¿Quién se atreve a titular su primer álbum “El único ser sin talento”? ¿Quién no sentiría miedo al autodenominarse mediocre a comienzos de su carrera musical?
Suponemos que tal jugada solo está reservada a alguien que entiende que el arte no se mide en destrezas técnicas, sino en la capacidad de convertir la vida en relato.
Stivijoes firma así uno de los debuts más esperados de la temporada, un disco que no se escucha desde la admiración, ni de arriba a abajo.
Raúl encuentra el placer en la empatía horizontal: detrás de su primer álbum no hay ínfulas ni un ego inflado, sino un espejo medio roto donde cualquiera puede reconocerse.
El álbum se abre con “No he nacido rico”, un (casi) rap sostenido en un piano de tintes impresionistas que marca desde el inicio el tono confesional del disco. El artista no rehúye el dolor: “perdí a mi tío hace más de un año por cáncer y a mi madre hace unos diez se la llevó la depresión”, canta con crudeza. El resultado es una especie de inventario vital que desnuda la fragilidad, pero también la aceptación de la propia insignificancia: “esta vida no ha sido nuestra decisión”, canta en el primer tema del disco, un discurso parecido al que sueltas en la primera sesión de terapia.
Le sigue “Bicho raro”, una balada acústica en la que Stivijoes recupera la tradición folk y country para hablar de desamor. Y justo entonces llega “Toda una vida”, el punto de inflexión que abre una ventana doméstica dentro del álbum. Es un tema costumbrista que eleva lo cotidiano a categoría poética, dando el contrapunto doméstico y emocional entre el duelo inicial y la precariedad de “Gran cru”. Sin embargo, en esta última, el relato vuelve a lo terrenal: “no puedo pagar al arrendador… mi palabra favorita es por favor”. Una vez más, Raúl convierte lo precario en poético: el barrio, el banco, las facturas y la supervivencia cotidiana se vuelven materia creativa.
El disco transita con naturalidad entre lo íntimo y lo colectivo. “Burdeos”, el tercer adelanto (ya publicado), es un ejemplo claro: casi rap, casi pop, con ecos de góspel y un clímax orquestal que lo eleva hasta el himno. Aquí el artista reflexiona sobre la fama, sobre el miedo a perder la autenticidad en medio de la abundancia. Más adelante, “Dios es testigo” irrumpe con un bajo dominante que desemboca en un vals de raíces latinoamericanas.

○ ○ ○ ○ ○ ○ ○

» **Tarea a realizar**:
Responde, por favor, estas preguntas con base en el texto proporcionado:
1. ¿Qué título tiene el primer álbum de Stivijoes?
2. ¿Con qué canción se abre el álbum?
3. ¿Qué número de adelanto es "Burdeos"?

○ ○ ○ ○ ○ ○ ○

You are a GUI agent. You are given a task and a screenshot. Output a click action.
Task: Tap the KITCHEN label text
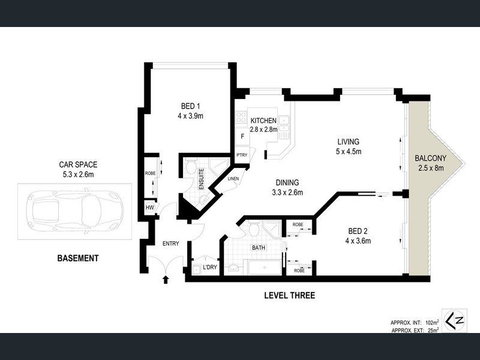[x=262, y=120]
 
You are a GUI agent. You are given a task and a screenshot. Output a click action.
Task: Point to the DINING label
[x=288, y=181]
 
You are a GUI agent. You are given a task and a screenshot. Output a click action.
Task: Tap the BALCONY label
[x=437, y=159]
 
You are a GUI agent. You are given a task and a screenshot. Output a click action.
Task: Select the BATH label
[x=257, y=247]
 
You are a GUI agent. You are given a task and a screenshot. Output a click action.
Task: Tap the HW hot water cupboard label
[x=150, y=207]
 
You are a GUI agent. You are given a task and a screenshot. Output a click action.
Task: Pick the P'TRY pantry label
[x=241, y=155]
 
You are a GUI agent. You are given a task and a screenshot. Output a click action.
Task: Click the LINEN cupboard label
[x=233, y=179]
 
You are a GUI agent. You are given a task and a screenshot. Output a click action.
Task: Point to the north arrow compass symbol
[x=457, y=319]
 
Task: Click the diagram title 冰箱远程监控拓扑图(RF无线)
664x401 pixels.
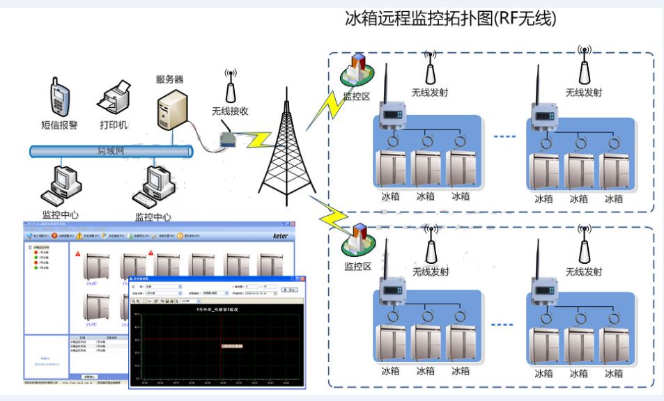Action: click(x=451, y=19)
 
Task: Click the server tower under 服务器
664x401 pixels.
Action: click(x=170, y=112)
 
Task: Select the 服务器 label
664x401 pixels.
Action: click(x=169, y=79)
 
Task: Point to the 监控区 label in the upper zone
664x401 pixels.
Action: click(x=355, y=97)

○ ○ ○ ○ ○ ○ ○

» **Respuesta escrita**:
1. "El único ser sin talento".
2. "No he nacido rico".
3. Es el tercer adelanto.